LEIMKUEHLER, PAUL ELMER

LEIMKUEHLER, PAUL ELMER (22 Aug. 1918-27 Aug. 1993) turned the loss of a leg during WORLD WAR II into a successful prosthetics business and the pioneering hobby of 3-track skiing. The son of Clevelanders Elmer and Clara Leimkuehler, he graduated from West Tech High School and attended Ohio State Univ. Employed as a research engineer for the Tinnerman Products Co., he married Catherine Cawley in 1940. He lost his left leg as the result of a shrapnel wound received during the Battle of the Bulge as a 1st lt. in the U.S. Army's 84th Div. Leimkuehler helped fashion his own artificial limb and, after a brief return to Tinnerman Products following the war, started the Leimkuehler Limb Co. on W. 3d St. in 1948. He became an acknowledged leader in the field, serving as president of the Ohio Rehabilitation Assn., the American Orthotics and Prosthetics Assn., and the American Board of Certification.

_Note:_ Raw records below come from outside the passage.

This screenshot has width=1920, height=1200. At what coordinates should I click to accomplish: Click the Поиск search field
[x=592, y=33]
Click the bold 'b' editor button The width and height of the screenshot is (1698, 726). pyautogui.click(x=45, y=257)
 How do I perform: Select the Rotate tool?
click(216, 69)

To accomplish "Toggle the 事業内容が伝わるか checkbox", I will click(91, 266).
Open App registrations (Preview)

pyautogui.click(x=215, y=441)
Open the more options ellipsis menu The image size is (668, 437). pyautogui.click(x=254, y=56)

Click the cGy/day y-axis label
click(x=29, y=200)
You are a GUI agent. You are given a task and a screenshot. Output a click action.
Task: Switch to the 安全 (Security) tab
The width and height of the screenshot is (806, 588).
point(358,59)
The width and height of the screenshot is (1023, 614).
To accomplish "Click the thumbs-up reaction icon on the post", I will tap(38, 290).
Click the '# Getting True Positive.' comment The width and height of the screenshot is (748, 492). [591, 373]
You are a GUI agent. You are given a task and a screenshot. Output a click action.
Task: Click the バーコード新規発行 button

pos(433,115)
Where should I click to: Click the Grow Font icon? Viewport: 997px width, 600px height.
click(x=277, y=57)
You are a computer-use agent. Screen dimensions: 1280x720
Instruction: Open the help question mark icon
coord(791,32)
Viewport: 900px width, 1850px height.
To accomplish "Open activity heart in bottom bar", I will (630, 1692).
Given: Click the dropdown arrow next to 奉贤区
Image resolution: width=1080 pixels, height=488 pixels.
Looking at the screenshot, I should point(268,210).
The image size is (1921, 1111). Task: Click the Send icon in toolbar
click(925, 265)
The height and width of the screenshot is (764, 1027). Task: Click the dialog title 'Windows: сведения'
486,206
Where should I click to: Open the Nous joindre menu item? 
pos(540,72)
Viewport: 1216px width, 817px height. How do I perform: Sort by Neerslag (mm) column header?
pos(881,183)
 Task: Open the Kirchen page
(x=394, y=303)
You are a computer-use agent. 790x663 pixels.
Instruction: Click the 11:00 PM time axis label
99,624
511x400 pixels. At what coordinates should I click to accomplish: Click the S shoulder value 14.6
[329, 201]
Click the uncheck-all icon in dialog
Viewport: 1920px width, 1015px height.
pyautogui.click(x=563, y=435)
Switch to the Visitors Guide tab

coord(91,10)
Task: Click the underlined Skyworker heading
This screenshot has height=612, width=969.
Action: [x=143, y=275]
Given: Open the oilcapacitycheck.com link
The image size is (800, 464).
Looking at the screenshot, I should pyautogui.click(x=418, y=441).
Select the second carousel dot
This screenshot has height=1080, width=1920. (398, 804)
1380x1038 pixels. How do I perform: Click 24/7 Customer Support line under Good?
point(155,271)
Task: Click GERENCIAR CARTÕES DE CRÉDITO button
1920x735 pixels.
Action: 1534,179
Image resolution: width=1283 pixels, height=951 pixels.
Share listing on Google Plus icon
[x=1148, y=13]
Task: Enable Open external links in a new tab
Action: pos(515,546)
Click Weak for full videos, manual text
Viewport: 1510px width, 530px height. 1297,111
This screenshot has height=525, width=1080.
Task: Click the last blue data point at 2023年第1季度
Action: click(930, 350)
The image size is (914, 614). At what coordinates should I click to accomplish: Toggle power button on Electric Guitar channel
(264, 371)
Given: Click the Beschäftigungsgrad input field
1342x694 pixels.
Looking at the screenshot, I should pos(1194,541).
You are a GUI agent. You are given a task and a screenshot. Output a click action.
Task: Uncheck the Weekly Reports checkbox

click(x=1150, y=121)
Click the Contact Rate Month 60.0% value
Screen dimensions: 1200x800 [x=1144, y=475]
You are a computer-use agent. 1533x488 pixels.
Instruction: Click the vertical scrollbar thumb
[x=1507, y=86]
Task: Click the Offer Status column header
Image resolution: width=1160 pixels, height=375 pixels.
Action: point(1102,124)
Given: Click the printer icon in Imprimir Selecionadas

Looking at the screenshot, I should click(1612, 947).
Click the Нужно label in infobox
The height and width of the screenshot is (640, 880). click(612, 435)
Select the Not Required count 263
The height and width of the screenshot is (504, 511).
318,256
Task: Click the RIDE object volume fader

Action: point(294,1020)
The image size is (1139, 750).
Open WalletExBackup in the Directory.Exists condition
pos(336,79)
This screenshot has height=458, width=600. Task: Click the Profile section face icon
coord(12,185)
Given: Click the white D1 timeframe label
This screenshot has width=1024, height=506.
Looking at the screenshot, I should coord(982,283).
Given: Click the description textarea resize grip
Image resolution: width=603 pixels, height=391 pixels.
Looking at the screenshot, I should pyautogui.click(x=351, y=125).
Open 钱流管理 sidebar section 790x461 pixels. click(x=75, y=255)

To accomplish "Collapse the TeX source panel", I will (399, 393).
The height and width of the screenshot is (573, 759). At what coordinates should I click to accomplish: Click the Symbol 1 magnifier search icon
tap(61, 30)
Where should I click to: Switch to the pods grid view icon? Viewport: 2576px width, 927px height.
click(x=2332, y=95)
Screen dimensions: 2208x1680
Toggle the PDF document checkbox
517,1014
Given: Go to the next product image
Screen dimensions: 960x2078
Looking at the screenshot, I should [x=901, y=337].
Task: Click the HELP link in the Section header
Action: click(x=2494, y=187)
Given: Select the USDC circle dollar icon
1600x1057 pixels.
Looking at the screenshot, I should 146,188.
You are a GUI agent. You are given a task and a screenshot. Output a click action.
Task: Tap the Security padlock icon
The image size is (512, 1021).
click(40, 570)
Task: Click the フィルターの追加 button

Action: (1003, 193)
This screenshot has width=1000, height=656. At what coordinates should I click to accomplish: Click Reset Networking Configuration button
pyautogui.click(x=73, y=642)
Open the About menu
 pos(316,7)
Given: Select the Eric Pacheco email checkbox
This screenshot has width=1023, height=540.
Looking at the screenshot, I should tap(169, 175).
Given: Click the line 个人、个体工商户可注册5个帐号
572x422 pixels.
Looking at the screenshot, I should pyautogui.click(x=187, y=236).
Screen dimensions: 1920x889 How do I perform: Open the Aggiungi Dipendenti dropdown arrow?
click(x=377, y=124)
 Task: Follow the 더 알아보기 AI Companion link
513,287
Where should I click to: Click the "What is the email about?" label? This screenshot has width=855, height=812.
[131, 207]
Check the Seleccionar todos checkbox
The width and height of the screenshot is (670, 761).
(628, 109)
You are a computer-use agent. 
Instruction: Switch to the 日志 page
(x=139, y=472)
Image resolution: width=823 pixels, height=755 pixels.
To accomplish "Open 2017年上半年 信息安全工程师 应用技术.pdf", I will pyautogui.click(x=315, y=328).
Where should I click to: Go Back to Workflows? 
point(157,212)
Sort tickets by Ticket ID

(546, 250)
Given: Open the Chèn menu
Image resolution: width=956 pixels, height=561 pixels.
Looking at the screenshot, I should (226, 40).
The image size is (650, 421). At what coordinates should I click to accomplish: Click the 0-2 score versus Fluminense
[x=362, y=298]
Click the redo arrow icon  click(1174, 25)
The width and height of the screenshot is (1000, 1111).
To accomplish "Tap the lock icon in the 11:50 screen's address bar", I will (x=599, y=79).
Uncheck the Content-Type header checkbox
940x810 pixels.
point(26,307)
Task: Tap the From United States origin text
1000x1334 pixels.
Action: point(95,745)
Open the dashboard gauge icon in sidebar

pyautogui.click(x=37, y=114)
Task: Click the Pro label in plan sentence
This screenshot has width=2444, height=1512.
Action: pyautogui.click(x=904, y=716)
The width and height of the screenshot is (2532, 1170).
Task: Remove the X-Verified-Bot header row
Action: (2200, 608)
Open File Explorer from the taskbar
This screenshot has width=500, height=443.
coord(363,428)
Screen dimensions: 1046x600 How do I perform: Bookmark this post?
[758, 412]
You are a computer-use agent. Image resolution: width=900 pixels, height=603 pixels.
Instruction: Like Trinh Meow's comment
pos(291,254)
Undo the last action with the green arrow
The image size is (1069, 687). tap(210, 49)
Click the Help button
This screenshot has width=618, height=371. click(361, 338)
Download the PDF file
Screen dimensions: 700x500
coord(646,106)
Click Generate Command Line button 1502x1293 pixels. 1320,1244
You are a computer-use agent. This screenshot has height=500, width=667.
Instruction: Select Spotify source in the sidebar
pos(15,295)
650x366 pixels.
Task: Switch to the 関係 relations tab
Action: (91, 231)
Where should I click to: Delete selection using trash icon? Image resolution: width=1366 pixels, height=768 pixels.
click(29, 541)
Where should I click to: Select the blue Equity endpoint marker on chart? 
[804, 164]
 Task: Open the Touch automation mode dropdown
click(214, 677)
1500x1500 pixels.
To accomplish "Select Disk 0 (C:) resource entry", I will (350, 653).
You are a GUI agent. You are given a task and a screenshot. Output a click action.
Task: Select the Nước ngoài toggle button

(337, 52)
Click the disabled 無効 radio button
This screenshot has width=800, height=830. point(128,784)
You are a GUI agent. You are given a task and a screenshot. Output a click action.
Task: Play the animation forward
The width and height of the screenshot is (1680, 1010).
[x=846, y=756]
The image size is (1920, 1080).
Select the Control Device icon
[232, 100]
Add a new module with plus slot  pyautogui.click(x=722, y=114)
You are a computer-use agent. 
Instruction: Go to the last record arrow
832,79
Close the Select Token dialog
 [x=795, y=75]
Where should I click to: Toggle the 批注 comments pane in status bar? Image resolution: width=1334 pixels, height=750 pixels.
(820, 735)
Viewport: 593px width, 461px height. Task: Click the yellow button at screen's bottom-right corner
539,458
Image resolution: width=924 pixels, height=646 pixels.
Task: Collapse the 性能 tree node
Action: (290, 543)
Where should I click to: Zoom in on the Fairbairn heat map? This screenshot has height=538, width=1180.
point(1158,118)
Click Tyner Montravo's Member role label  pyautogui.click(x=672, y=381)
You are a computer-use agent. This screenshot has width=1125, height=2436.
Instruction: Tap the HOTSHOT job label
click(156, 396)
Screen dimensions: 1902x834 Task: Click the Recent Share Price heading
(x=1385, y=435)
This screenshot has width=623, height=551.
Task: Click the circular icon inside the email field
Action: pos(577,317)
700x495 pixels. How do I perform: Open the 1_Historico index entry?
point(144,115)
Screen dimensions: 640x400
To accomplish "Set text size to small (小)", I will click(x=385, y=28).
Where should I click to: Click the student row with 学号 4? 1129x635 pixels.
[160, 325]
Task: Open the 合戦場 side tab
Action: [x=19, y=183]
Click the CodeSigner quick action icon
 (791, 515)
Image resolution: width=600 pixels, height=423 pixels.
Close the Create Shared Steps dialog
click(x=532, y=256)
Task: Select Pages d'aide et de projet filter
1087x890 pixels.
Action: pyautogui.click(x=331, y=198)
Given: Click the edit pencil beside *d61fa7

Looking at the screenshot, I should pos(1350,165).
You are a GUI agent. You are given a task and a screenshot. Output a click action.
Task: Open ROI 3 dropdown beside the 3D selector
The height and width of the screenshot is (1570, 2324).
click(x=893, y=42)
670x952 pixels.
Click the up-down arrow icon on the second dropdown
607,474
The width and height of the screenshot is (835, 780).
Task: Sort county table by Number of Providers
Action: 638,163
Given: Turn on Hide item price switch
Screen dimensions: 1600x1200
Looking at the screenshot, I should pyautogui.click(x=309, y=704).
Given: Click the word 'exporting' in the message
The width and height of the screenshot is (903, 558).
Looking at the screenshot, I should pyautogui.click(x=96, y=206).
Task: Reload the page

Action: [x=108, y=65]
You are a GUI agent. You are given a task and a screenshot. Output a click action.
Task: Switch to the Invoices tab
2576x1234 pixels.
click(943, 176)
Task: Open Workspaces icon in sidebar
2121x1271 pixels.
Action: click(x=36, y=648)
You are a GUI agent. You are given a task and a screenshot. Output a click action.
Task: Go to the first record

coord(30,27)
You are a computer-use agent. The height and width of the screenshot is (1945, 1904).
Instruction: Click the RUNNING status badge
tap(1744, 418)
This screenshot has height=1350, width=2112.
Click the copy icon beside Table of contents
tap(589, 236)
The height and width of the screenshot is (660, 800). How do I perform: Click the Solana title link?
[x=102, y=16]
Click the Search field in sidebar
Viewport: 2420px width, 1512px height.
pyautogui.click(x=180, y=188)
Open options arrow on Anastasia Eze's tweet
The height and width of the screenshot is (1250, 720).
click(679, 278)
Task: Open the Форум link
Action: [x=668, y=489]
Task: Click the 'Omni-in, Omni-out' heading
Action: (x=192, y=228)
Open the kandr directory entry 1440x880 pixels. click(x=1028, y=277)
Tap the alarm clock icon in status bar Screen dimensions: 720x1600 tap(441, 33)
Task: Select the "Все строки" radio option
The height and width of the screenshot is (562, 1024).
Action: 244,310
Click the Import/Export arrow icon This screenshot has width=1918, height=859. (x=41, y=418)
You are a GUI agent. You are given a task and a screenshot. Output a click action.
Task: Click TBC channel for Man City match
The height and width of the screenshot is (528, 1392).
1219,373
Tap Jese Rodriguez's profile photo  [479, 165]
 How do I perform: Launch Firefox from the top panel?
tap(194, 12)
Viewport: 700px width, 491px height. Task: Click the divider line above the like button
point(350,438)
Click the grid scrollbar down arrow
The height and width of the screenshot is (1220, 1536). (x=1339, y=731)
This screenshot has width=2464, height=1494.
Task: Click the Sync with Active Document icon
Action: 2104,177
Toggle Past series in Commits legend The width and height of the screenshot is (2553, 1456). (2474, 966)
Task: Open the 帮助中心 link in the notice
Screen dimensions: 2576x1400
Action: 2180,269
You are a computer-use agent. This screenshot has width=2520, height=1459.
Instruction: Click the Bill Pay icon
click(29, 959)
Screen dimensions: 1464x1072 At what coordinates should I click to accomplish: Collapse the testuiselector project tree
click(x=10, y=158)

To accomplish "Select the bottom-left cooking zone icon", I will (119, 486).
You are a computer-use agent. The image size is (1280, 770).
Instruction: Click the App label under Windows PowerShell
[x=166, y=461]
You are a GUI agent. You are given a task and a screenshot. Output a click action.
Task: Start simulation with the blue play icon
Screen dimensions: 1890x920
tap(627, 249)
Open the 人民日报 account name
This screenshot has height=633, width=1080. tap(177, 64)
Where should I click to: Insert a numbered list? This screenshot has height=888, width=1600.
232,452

In 1957 he was appointed to the Prosthetics Research Board of the National Academy of Sciences. Moving his business to Detroit Ave. and W. 46th, he organized a subsidiary supply distributorship, PEL Supply Co., in 1960. Always an avid athlete, Leimkuehler was inspired to take up skiing after watching a film of amputee skiers in Europe. Working with another World War II amputee, Clevelander Stan Zakas, he developed a 1-legged technique with the use of outrigger skis attached to elbow crutches in place of the usual skiers' poles. As the "Father of 3-Track Skiing," he was inducted into the U.S. Ski Hall of Fame in 1981. Leimkuehler retired from business in 1978, selling the prosthetics company to his sons. Survived by his wife, sons Jon, Robert, and William and daughter Paulette Vaughn, he is buried in Lakewood Park Cemetery.